Biden proposed last month a global minimum for corporate taxes. He has repeatedly demanded that large US companies pay their "fair share" and vowed to crack down on those that employ complicated maneuvers to reduce or eliminate their tax bills by shifting income on paper between countries.

More than a thousand big, mostly US corporations - including eBay, Google, Facebook, PayPal, microsoft, Yahoo, AOL, Twitter, Intel. Pfizer, Boston Scientific and Johnson & Johnson - have their tax base in Ireland to take advantage of corporate taxes there that stand at 12.5 percent. Apple is having its tax base in the island of Jersey, which has zero corporate tax and is located in the English Channel between England and France.

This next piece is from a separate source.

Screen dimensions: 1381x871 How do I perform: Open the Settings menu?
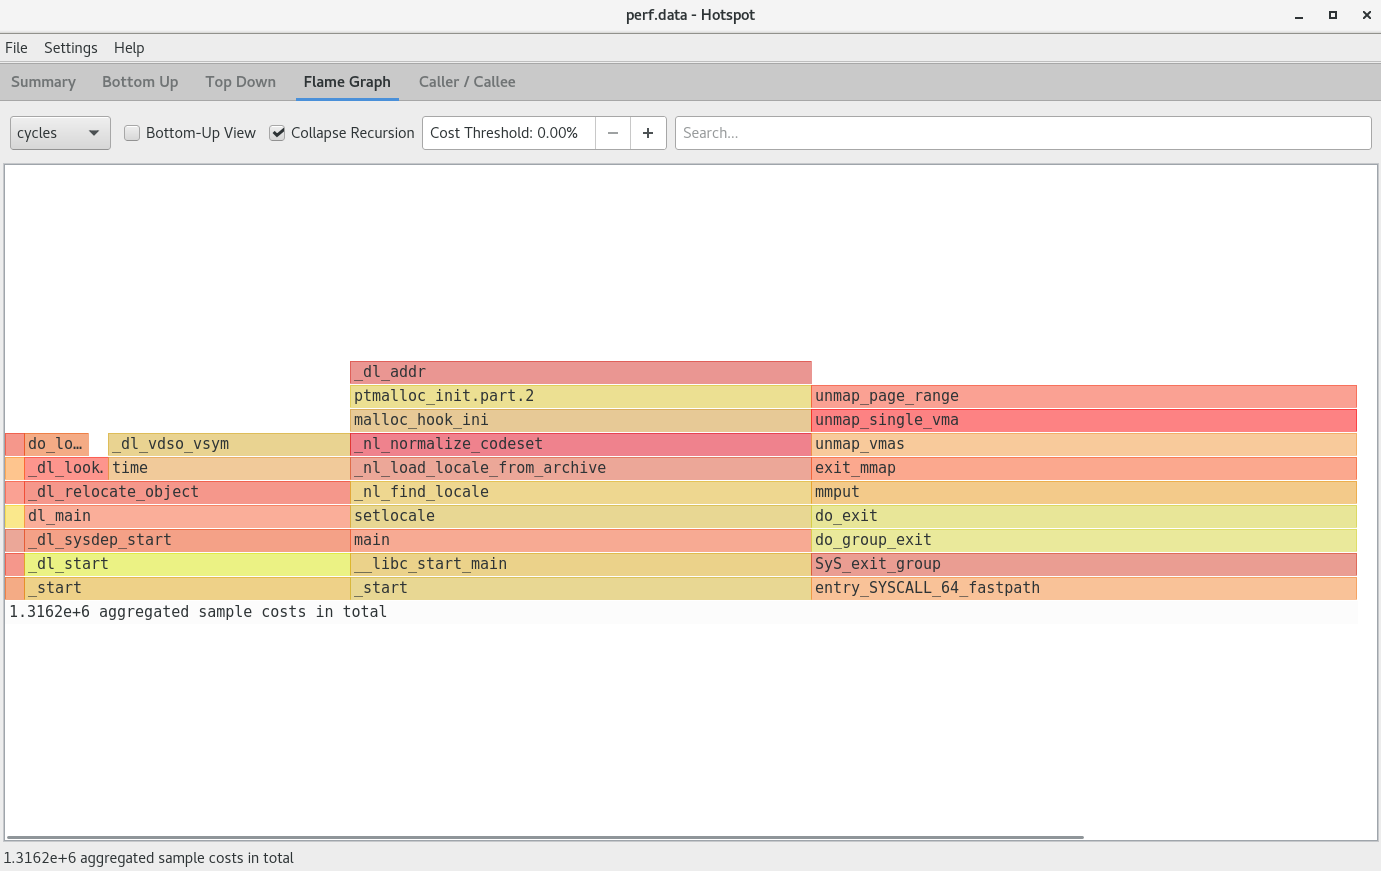coord(70,48)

Yellen did not specify how the Biden administration intends to plug the loopholes in US corporate taxes. However, Yellen said she expected other countries, including tax havens, to join the United States in trying to claw more revenue from the US companies operating on their shores.

"I fear that this reach to the bottom globally. with respect to corporate taxes, is depriving countries of the revenues that they really need to invest in infrastructure, education, R&D, and other things could spur growth and also impact corporate competitiveness," Yellen said. "So we're asking companies to step up and pay a little bit more to help realize fiscal priorities that are equally important in making them competitive and doing it in a context where we'll see an increase in global rates as well. I'm sensing some tax havens will go along with this themselves. If not the global minimum tax, they will retain some business but insist on higher taxes."

Biden's tax hikes have so far been vehemently opposed by American businesses. The US Chamber of Commerce has vowed to fight the hikes, with Chief Executive Suzanne Clark calling them "outrageous" and wanting "to punish people for investing in the economy."